#### Texto extraído:
..............................
Hoje estou de rastos. Tenho de manter a atitude positiva, a minha mãe está a afundar e eu tenho de a manter à tona a todo o custo.
Perdi o meu pai. No sentido literal. Ele não morreu para o mundo, simplesmente morreu para mim. Não, é pior ainda. Se ele estivesse morto, chorava-o e recordava-o para sempre. Diria aos meus filhos que tiveram um avô que era muito bom e que gostaria muito deles se estivesse vivo. Mas não posso fazer isso. Tenho um pai sacana, no mínimo.
Cada palavra destas fere-me imensamente.
O meu pai agora tem 4 filhos. Uma, ele ignorou desde o nascimento. Outra, ele elevou aos píncaros para depois descartar, invejar, odiar (eu). Outra, além disto tudo, conseguiu metê-la num poço tão fundo donde ainda (hoje) não se sabe como se sai. O 4º é um bebé. Nascido do mais sujo dos enganos, mas não consigo evitar querê-lo. Tenho muita pena dele. É um menino que merece ter um bom pai e não tem. Espero sinceramente que tenha uma mãe melhor, que seja um décimo da minha mãe.
..............................
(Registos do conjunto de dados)

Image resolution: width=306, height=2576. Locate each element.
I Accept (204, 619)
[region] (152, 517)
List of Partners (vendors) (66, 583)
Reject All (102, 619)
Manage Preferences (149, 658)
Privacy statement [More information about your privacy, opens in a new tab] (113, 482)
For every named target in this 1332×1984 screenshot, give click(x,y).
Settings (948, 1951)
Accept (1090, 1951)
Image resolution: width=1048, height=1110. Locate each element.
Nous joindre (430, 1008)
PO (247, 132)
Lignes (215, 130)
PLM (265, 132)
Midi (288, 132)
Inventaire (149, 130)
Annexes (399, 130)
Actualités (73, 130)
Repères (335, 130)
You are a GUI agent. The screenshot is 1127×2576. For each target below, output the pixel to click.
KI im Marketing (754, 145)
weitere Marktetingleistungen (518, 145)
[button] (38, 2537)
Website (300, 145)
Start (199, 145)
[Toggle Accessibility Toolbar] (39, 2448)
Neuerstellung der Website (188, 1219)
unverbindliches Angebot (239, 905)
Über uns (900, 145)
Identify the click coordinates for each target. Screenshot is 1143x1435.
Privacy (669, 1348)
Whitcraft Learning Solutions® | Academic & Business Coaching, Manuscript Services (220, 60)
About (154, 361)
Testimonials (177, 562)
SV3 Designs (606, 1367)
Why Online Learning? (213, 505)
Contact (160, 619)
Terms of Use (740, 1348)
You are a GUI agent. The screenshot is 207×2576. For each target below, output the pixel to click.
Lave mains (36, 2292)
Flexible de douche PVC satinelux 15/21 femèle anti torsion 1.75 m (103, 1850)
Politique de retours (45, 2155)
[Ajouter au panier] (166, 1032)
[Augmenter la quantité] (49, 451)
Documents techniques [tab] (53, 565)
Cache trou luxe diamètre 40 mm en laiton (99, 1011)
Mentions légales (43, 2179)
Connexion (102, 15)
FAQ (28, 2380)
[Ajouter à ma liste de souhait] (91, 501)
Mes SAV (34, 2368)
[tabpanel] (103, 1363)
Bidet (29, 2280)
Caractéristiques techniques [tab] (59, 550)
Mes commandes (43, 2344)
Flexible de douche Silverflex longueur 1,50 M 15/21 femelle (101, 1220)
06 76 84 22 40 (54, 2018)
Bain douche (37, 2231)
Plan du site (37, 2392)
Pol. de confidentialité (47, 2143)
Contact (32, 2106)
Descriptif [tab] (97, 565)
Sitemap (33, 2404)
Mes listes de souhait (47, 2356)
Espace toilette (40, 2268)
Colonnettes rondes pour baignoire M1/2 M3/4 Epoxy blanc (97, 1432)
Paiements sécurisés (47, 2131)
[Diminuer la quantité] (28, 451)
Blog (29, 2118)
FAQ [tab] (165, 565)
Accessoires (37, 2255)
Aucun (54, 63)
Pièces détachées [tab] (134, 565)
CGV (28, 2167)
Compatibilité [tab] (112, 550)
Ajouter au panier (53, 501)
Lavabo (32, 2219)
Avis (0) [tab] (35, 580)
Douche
..............................
#### O que fazer:
Segundo o texto extraído, quantos filhos tem agora o pai de quem escreve? As linhas não têm qualquer relação com o texto extraído.

#### Resultado da tarefa:
Tem quatro filhos.